Dr. Salmon, an HSS Attending Rheumatologist, Senior Scientist, and Collette Kean Research Chair, heads the PROMISSE Study. This nationwide investigation grew from her team’s ground-breaking discoveries about the causes of the prevalence of premature pregnancy loss in women with lupus and antiphospholipid antibodies.

The Discovery That Changed it All

Before 2001, thrombosis was widely assumed to be the cause of miscarriages in women with antiphospholipid antibodies and lupus. Preventing thrombosis was standard procedure. Yet, that treatment - anticoagulation throughout pregnancy - was risky, unreliable, and did not consistently result in more successful pregnancies.

Then Dr. Salmon and her team discovered why: thrombosis, in and of itself, wasn’t responsible for pregnancy loss. The real culprit was the complement system. Since that landmark finding, Dr. Salmon and her lab have shown in experiments in animal models that inhibiting complement system activity in vivo can prevent fetal loss and growth restriction associated with antiphospholipid antibodies.

Early Findings Already Helping

Over 590 patients have already been enrolled in the PROMISSE Study. First studies show timing of conception with regard to lupus activity affects outcomes. Conception when the disease is inactive is associated with rare flares during pregnancy and improved likelihood of delivering healthy babies.
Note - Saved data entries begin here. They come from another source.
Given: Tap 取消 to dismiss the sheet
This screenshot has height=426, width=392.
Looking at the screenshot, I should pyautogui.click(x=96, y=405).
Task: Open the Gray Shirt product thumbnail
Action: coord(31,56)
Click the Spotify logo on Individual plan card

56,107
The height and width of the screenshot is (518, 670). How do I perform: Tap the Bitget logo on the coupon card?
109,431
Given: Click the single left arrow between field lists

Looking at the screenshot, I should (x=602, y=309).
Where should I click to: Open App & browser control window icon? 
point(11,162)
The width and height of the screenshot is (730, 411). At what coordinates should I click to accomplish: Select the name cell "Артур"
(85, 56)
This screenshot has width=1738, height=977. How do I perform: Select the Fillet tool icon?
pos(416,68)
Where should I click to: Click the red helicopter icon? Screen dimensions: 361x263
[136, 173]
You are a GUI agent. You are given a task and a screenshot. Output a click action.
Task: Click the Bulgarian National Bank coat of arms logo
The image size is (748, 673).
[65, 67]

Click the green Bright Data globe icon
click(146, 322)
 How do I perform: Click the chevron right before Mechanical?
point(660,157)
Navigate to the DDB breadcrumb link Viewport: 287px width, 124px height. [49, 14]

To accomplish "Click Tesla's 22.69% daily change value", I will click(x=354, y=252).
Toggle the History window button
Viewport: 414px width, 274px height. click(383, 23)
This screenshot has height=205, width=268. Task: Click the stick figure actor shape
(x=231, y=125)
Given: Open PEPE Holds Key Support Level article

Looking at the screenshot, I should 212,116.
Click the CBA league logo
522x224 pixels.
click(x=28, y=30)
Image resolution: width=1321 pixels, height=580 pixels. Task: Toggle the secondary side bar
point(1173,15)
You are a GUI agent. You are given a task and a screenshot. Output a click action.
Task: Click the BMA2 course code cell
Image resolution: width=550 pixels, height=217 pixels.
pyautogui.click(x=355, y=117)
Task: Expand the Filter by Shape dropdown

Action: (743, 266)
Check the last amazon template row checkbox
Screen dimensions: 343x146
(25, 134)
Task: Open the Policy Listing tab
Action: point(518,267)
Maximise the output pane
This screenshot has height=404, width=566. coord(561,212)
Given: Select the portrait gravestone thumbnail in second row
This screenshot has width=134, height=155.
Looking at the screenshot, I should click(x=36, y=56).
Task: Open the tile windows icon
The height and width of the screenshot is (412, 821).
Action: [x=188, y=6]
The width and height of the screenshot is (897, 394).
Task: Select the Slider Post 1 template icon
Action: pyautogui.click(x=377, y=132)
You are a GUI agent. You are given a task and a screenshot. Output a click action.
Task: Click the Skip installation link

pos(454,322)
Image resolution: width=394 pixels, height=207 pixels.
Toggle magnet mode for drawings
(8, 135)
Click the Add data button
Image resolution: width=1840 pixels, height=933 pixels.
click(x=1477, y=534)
Also, the presence of lupus anticoagulant  - a specific subset of antiphospholipid autoantibodies - is highly associated with poor pregnancy outcome, while anticardiolipin antibodies, alone, are not strong predictors of pregnancy complications. [More findings and scientific details can be found in the Special Report in the upper right column of this page.]

"Women with lupus can have normal pregnancies when they work together with their doctors," reports Dr. Salmon. "First, they can time conception when flares are not present. Then they can maintain continual, close follow-up to anticipate potential problems."

With such a large, carefully-studied patient population, the PROMISSE Study is well poised to achieve its ultimate goal: uncover therapeutic targets and establish treatment strategies that will help women with lupus and antiphospholipid antibodies deliver healthy babies.